_Exercise data:_
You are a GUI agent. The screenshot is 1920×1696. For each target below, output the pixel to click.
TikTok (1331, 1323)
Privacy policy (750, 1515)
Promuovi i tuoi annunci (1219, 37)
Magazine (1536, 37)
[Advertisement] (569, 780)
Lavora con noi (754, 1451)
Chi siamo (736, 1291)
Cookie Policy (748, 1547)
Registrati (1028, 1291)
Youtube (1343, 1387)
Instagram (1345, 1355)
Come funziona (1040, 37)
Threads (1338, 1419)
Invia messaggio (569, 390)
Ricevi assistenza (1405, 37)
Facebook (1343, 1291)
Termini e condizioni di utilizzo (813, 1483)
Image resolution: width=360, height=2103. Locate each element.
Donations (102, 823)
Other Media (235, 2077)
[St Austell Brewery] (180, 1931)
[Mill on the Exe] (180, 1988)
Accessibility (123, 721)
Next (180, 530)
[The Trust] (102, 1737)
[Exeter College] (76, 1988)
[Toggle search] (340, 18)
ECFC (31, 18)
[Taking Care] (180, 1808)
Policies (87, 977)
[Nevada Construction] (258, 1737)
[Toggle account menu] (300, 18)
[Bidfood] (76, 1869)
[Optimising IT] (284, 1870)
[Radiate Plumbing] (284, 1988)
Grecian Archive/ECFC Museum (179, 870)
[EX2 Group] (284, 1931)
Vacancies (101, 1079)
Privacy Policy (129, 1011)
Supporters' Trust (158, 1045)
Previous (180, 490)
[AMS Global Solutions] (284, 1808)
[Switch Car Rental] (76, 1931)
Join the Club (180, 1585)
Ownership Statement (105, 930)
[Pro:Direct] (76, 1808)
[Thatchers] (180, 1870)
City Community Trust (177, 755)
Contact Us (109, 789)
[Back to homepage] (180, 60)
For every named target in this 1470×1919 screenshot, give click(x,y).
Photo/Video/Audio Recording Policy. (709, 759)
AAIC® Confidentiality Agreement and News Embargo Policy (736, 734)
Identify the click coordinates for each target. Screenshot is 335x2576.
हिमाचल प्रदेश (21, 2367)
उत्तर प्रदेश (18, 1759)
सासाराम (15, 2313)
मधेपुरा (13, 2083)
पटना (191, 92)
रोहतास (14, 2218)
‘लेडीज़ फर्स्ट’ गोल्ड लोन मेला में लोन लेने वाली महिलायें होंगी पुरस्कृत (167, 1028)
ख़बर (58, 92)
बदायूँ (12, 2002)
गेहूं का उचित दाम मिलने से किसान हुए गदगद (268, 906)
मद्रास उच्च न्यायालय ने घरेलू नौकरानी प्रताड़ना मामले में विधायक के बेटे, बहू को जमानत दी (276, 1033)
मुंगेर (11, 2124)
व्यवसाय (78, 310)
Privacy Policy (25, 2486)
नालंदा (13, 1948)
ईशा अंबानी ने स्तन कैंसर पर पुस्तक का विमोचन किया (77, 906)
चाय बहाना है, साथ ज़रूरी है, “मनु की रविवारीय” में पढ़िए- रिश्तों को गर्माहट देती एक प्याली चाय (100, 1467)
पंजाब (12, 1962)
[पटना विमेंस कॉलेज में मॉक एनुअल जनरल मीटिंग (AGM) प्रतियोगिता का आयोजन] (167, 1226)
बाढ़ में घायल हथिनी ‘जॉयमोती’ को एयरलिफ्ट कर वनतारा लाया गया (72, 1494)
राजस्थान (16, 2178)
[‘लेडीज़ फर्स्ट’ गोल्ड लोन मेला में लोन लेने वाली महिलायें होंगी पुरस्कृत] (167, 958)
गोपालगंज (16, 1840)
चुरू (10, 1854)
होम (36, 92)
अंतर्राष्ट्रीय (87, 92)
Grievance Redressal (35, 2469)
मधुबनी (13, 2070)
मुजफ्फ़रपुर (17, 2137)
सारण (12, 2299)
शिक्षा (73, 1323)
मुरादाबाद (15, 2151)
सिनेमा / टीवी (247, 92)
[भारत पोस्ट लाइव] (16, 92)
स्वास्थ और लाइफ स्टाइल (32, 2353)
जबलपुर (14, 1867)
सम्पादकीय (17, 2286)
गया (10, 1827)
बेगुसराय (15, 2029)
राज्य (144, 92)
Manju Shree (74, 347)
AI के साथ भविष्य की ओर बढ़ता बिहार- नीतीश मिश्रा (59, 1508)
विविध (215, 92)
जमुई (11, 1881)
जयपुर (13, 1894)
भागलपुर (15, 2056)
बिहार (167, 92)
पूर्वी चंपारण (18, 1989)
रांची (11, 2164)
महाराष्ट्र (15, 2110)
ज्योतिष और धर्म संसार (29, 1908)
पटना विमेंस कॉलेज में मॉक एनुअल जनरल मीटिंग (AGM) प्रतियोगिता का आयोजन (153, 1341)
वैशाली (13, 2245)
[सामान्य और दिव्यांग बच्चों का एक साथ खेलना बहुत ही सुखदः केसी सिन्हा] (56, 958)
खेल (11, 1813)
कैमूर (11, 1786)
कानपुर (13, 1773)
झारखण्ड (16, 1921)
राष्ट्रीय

_Your instructions:_ From the entries above, give again exactly the lines running from the line with "Privacy Policy (129, 1011)" to the line with "[Back to homepage] (180, 60)"; include both of those lines.

_Exercise solution:_
Privacy Policy (129, 1011)
Supporters' Trust (158, 1045)
Previous (180, 490)
[AMS Global Solutions] (284, 1808)
[Switch Car Rental] (76, 1931)
Join the Club (180, 1585)
Ownership Statement (105, 930)
[Pro:Direct] (76, 1808)
[Thatchers] (180, 1870)
City Community Trust (177, 755)
Contact Us (109, 789)
[Back to homepage] (180, 60)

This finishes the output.